FIGURE 2. The pie chart of peaks annotated into the genomic region.

GO function and KEGG pathway enrichment of genes involved in differential peak annotation

According to the results of the differential peak annotation, the obtained genes were separately subjected to GO functional and KEGG pathway enrichment analysis. As shown in Figure 3A, genes are mainly enriched in biological pathways, such as “odontogenesis of dentin-containing tooth,” “embryonic digit morphogenesis,” and “negative regulation of cell development.” Figure 3B shows that genes are mainly enriched in KEGG pathways, including “starch and sucrose metabolism,” “small cell lung cancer,” and “relaxin signaling pathway.”

FIGURE 3
www.frontiersin.org

FIGURE 3. Functional enrichment analysis. (A) Gene ontology (GO) enrichment analysis. Category: the category of GO, BP: biological pathway, CC: cell composition, MF: molecular function, term: GO function description information, count: the number of differential genes enriched in the term; the black trend line represents the -log10 (p Value) value. (B) The KEGG pathway enrichment analysis results of differential genes. The rich factor refers to the ratio of the number of differentially expressed genes in the pathway to the total number of genes in the pathway. The size of the rich factor represents the degree of enrichment. (C) Enriched biological pathway of five kinds of genes; (D) KEGG pathway of five kinds of genes.
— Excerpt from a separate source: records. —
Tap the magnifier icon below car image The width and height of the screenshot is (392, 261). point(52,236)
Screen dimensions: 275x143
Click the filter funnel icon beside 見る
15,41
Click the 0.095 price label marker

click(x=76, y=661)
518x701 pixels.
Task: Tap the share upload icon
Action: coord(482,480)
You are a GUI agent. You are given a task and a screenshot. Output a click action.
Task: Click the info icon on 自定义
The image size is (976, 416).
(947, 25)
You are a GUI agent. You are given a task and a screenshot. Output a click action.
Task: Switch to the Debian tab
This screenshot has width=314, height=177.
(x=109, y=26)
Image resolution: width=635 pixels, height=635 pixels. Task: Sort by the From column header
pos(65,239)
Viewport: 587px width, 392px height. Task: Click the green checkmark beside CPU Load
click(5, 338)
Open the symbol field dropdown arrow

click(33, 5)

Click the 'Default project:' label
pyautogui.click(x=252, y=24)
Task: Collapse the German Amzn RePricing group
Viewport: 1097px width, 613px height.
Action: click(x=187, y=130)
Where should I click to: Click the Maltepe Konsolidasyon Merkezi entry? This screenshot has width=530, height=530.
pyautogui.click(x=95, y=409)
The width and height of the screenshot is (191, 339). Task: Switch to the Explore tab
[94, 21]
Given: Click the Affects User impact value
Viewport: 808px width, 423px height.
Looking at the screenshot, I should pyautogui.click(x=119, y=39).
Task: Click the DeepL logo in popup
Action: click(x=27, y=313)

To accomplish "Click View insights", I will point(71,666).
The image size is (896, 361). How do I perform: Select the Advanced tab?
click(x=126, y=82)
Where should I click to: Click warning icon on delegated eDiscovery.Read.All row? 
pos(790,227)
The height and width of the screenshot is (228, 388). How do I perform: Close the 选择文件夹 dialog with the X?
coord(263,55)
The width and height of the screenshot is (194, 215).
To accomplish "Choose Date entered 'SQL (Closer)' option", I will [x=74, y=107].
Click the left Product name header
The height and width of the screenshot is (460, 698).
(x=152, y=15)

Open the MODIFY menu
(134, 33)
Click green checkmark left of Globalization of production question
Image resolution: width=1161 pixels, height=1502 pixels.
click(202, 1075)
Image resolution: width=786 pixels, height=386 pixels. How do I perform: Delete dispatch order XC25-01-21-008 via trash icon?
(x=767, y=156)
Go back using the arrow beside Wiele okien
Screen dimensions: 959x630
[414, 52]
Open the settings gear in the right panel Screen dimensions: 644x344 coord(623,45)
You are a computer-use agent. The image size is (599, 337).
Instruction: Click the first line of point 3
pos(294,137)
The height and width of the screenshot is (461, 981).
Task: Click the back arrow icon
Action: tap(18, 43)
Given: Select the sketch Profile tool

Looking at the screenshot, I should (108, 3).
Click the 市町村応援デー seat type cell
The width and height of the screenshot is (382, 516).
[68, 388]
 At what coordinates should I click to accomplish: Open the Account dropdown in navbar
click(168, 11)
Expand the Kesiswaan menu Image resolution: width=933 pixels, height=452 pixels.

The abscissa represents the group name, and the ordinate represents the enrichment entry name.

Genes were divided into five categories including promoter, UTR, exon, intron, and intergenic. Functional enrichment analysis was further performed, and the results showed that promoter genes were mainly enriched in biological pathways such as keratinization. UTR genes were enriched in the regulation of the cAMP metabolic process. Exon genes were enriched in blood coagulation and fibrin clot formation, intron genes were enriched in midgut development, and intergenic genes were enriched in synapse assembly (Figure 3C). KEGG pathway analysis showed that the significant pathways included pentose phosphate pathway (promoter genes), glycosphingolipid biosynthesis—globo and isoglobo series (UTR genes), ECM–receptor interaction (exon genes), adherens junction (intron genes), and fluid shear stress and atherosclerosis (intergenic genes) (Figure 3D).

PPI network

The PPI network for genes was constructed (Figure 4), and 244 nodes and 475 interaction pairs were included in the network. The top 10 hub nodes based on the degree centrality, betweenness centrality, and closeness centrality are shown in Table 3, such as epidermal growth factor receptor (EGFR), catenin Beta 1 (CTNNB1), and spectrin alpha, non-erythrocytic 1 (SPTAN1).

FIGURE 4
www.frontiersin.org

FIGURE 4. Protein–protein interaction network. The V-shaped node represents the promoter, the triangular node represents the UTR, the diamond node represents the exon, the circular node represents the intron, and the square node represents the intergenic region.

TABLE 3
www.frontiersin.org

TABLE 3. The top 10 hub nodes in the protein–protein interaction network.

Discussion

GBMs are incurable brain tumors with a high degree of cellular heterogeneity and genetic mutations. For anti-GBM therapies, the loss of proliferation control and unregulated self-renewal would be the most important hard work for clinical treatment. In the context of gliomas, some transcription factors are often expressed and have been shown to function in determining the tumorigenicity and differentiation status of tumor cells. In this study, we focus on ASCL1, a class II basic-helix–loop–helix (bHLH) transcription factor that forms a heterodimer with class I bHLH E-proteins (such as E47/TCF3) to activate specific target genes. Studies have shown that ASCL1 regulates transcriptional targets that are central to the GBM development. The study of Park et al. showed that ASCL1 could control the neuronal fate and suppress tumorigenicity of glioblastoma stem cells by reorganizing chromatin (Park et al., 2017). The study of Rheinbay et al. showed that ASCL1 exerts functions in part by repressing an inhibitor of Wnt signaling, DKK1, resulting in increased signaling through this pathway to maintain the tumorigenicity of glioma cells (Shannon et al., 2003). ASCL1 phosphorylation and ID2 upregulation are roadblocks to glioblastoma stem cell differentiation (Wang et al., 2008; Dablander and Hinne, 2019). The study of Tou et al. showed that the loss of ASCL1 significantly reduces the proliferation of GBMs induced in the brain of a genetically relevant glioma mouse model, resulting in extended survival times, illustrating an important role for ASCL1 in controlling the proliferation of GBM (Du et al., 2015). In our study, a total of 516 differential peaks between ASCL1 overexpressed GSC samples and negative controls were screened. GO analysis of functions revealed that the genes annotated on differential peaks were mainly associated with biological pathways such as keratinization, regulation of cAMP metabolic process, blood coagulation, fibrin clot formation, midgut development, and synapse assembly. Genes were mainly enriched in KEGG pathways including pentose phosphate pathway, glycosphingolipid biosynthesis—globo and isoglobo series, ECM–receptor interaction, adherens junction, and fluid shear stress and atherosclerosis. The PPI network with 244 nodes and 475 interaction pairs was constructed including the hub genes such as EGFR, CTNNB1, and SPTAN1.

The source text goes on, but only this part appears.